**EXCERPTED DATA**
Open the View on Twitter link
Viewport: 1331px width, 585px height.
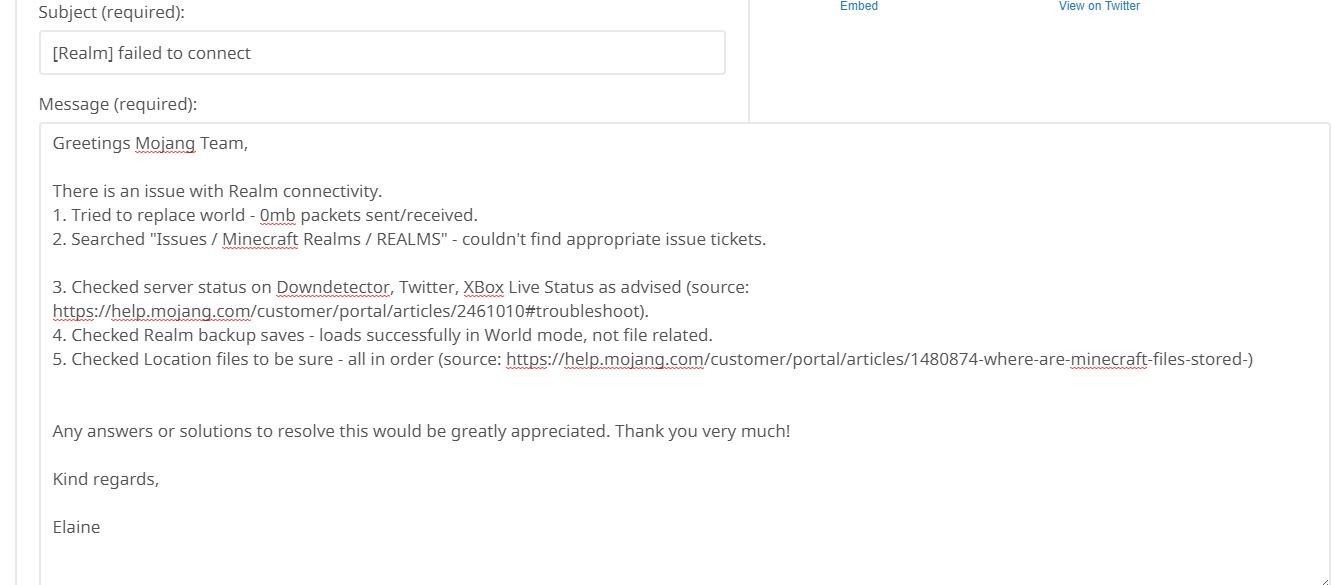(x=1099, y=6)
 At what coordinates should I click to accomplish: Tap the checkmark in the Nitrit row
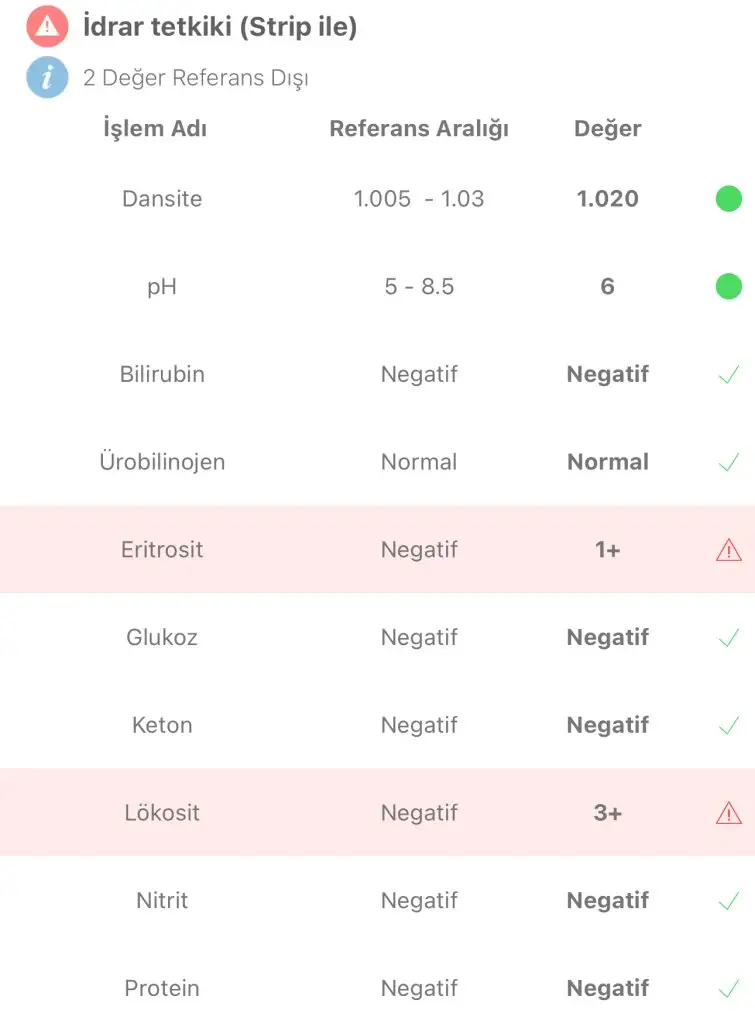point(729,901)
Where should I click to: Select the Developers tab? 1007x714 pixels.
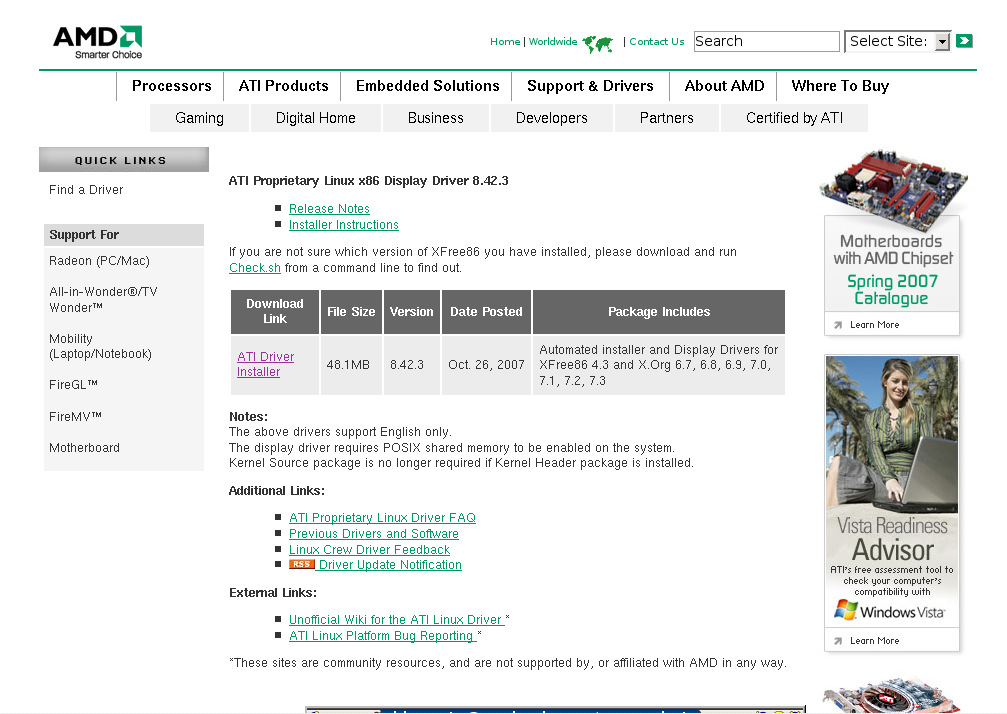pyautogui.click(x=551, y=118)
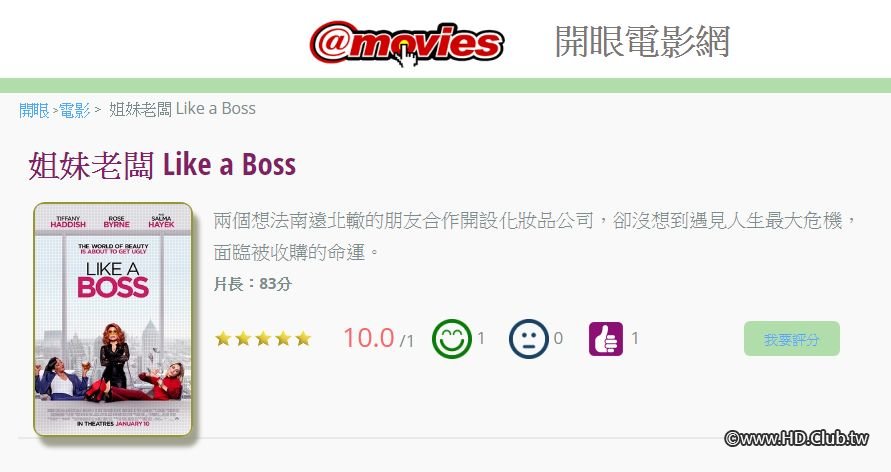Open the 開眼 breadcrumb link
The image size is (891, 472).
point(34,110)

**WORK ITEM**
A faithful, word-for-word copy of the data is needed; the pictures should not appear in it.

**RESPONSE TO THIS EXERCISE**
Open the View on Twitter link
Viewport: 1331px width, 585px height.
(x=1099, y=6)
 At what coordinates should I click to accomplish: Tap the checkmark in the Nitrit row
point(729,901)
Where should I click to: Select the Developers tab? 1007x714 pixels.
pyautogui.click(x=551, y=118)
Open the 開眼 breadcrumb link
The image size is (891, 472).
point(34,110)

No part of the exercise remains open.